TO DO:
Extend the worked solution on palladium deposition by electrolysis, starting after its final sentence.

An aqueous solution of \(\mathrm{PdCl}_{2}\) is electrolyzed for \(48.6\) seconds, and during this time \(0.1064 \mathrm{~g}\) of \(\mathrm{Pd}\) is deposited on the cathode. What is the average current used in the electrolysis?

Short Answer

Expert verified
The number of moles of Pd deposited is \(\frac{0.1064 \,\text{g}}{106.42 \,\text{g/mol}}\), and the number of moles of electrons transferred in electrolysis is 2 times the number of moles of Pd deposited. By Faraday's law, the quantity of charge can be found by multiplying the number of moles of electrons with the Faraday constant (\(96485 \,\text{C/mol}\)). To find the average current, divide the total charge by the time (48.6 s). Thus, the average current used in the electrolysis is calculated as follows: Average current (I) = \(\frac{\text{Quantity of charge}}{\text{Time}}\)

Step by step solution

01

Find the number of moles of Pd deposited

First, we need to find the number of moles of Pd deposited on the cathode. We can do this by dividing the mass of Pd deposited (0.1064 g) by its molar mass (106.42 g/mol). Number of moles of Pd = \(\frac{0.1064 \,\text{g}}{106.42 \,\text{g/mol}}\)

DATASET ROWS:
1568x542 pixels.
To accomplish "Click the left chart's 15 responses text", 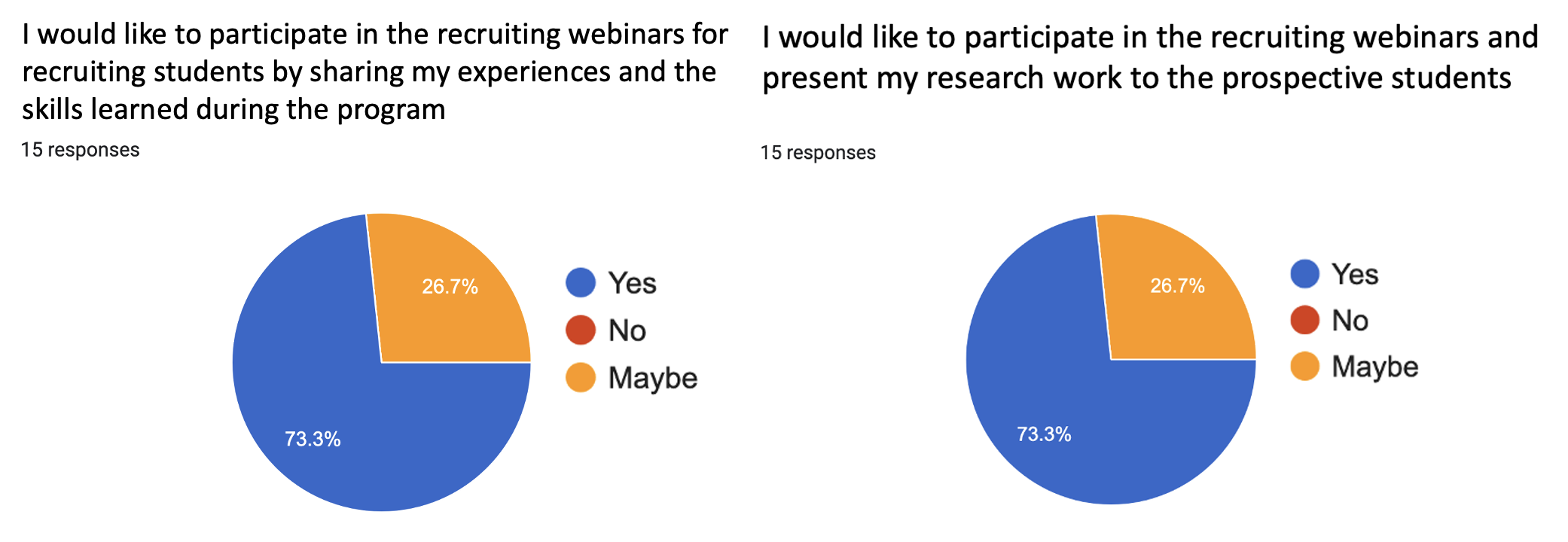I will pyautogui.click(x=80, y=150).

...

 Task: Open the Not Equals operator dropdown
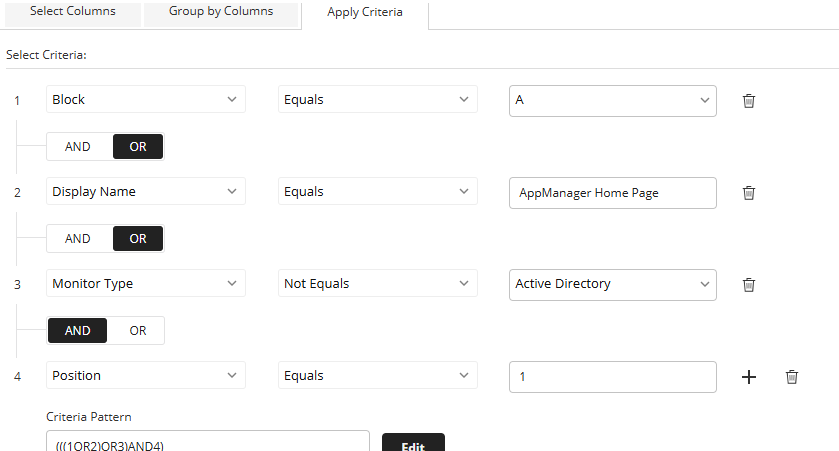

ANSWER TO THIS TASK:
02

Calculate the number of moles of electrons transferred in electrolysis

In the electrolysis of PdCl₂, the half-reaction at the cathode is: \(\mathrm{Pd^{2+}} + 2 \mathrm{e^{-}} \rightarrow \mathrm{Pd}\) This means that for each mole of Pd deposited on the cathode, two moles of electrons are transferred. To find the total number of moles of electrons transferred during the electrolysis, we need to multiply the number of moles of Pd deposited by 2. Number of moles of electrons = 2 × (Number of moles of Pd)
03

Use Faraday's law to calculate the average current used in electrolysis

Faraday's law states that the amount of substance deposited or liberated during electrolysis is directly proportional to the quantity of charge passed through the solution. This can be expressed as: Quantity of charge (in coulombs) = Moles of electrons × Faraday Constant where the Faraday constant (F) is \(96485 \,\text{C/mol}\). We can use this relation to find the quantity of charge in terms of the number of moles of electrons found in step 2. Once we have the total charge, we can calculate the average current (I) by dividing the total charge by time (t) in seconds. Average current (I) = \(\frac{\text{Quantity of charge}}{\text{Time}}\) Now, plug the values for the moles of electrons, time (48.6 s), and Faraday constant, and calculate the average current in amperes (A).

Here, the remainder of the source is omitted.